_Your goal:_
Skip every picture and copy only the lines from the one containing "Viewport: 1444px width, 851px height." to the final line of the records below.

Pixel coordinate grounding data:
Segment Open
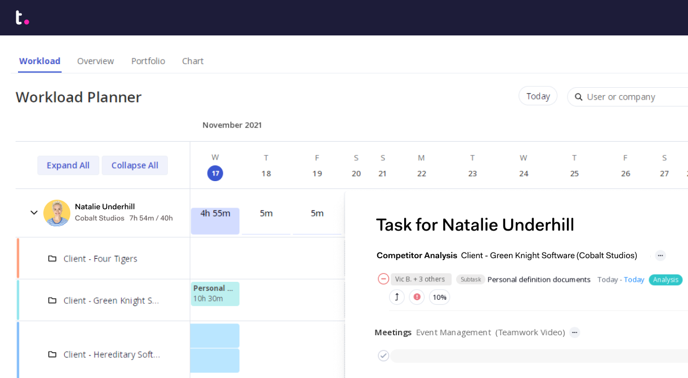This screenshot has width=688, height=378.
Task: Click the up-arrow icon under the subtask
Action: tap(397, 297)
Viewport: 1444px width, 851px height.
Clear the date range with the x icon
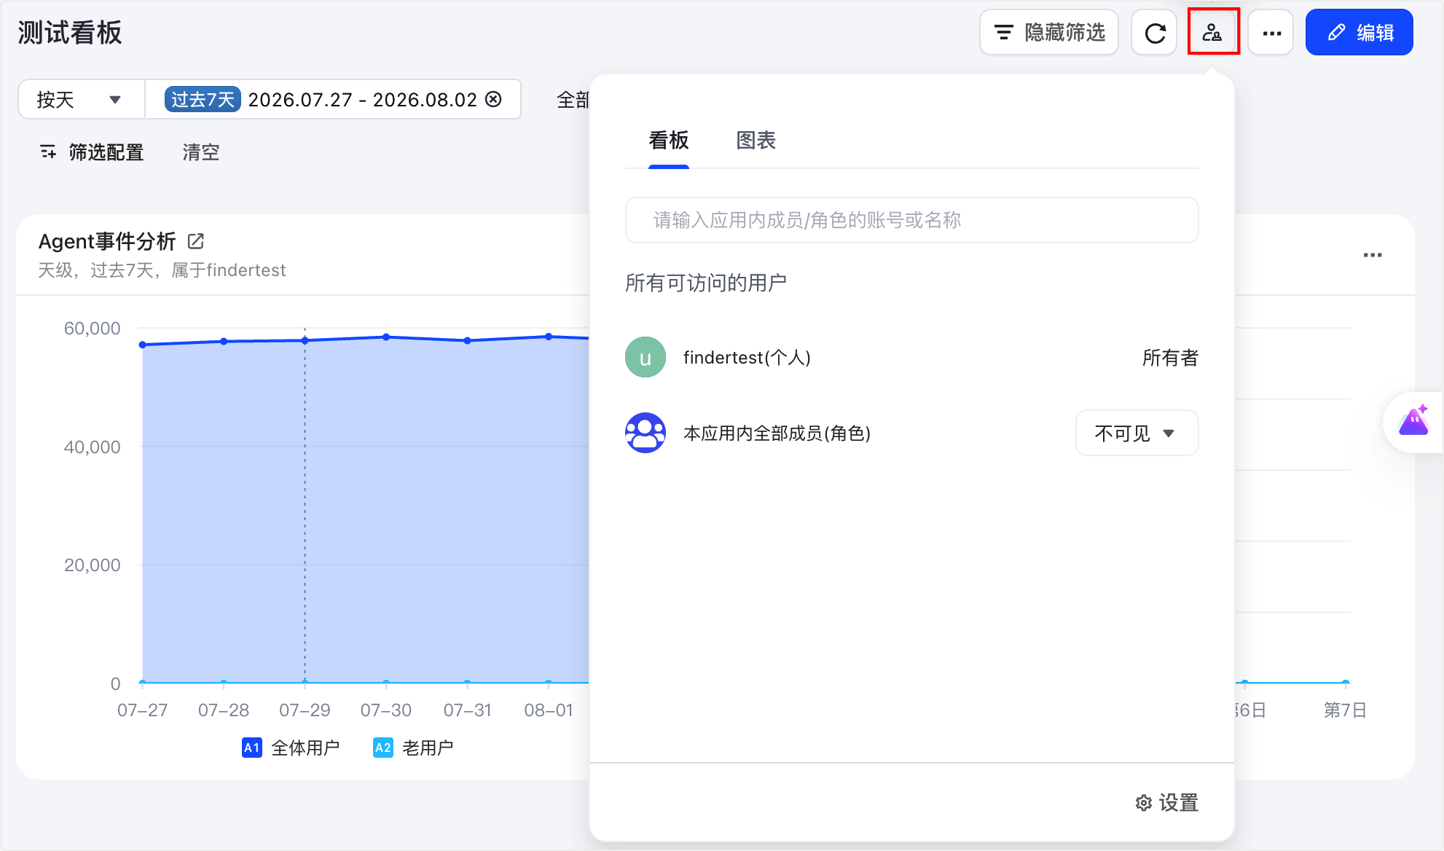pyautogui.click(x=493, y=99)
Segment Closed
_Exercise answer:_
Viewport: 1444px width, 851px height.
Clear the date range with the x icon
pyautogui.click(x=493, y=99)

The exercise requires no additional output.